◆ AIM OF THE EXERCISE
The records below are to be restated word for word; their pictures are not.

◆ DATA
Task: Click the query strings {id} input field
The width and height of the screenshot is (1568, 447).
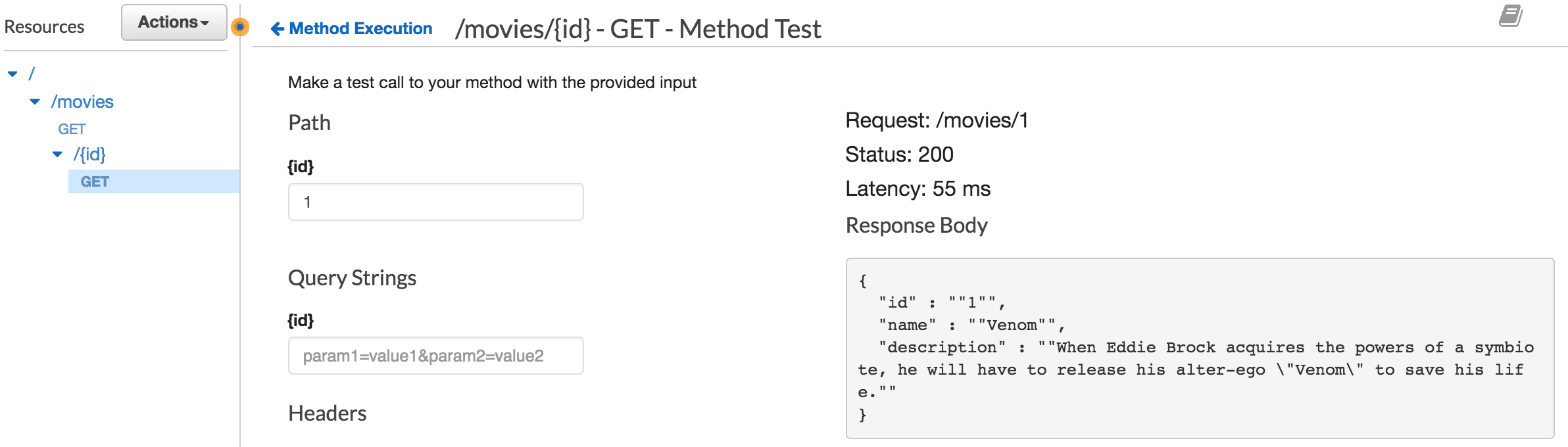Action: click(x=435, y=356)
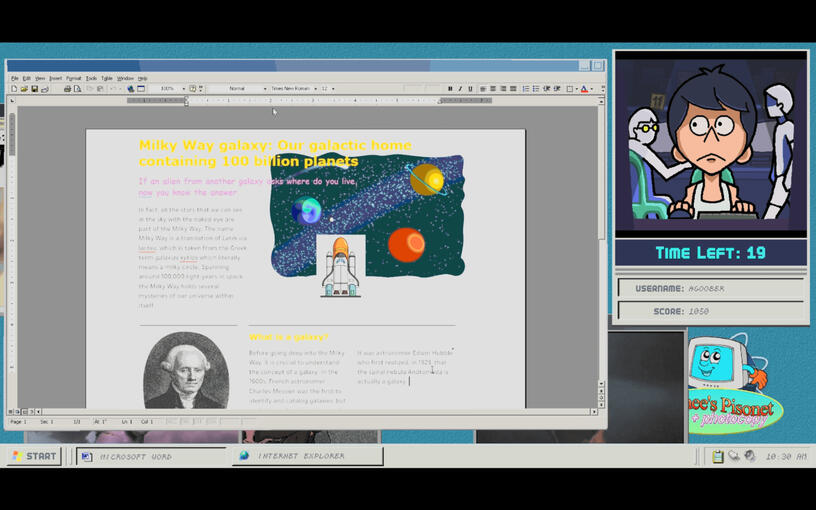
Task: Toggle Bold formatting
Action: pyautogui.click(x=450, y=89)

◆ OUTPUT OF THE EXERCISE
Task: Click the query strings {id} input field
The width and height of the screenshot is (1568, 447).
Action: click(x=435, y=356)
Task: Toggle Bold formatting
Action: pyautogui.click(x=450, y=89)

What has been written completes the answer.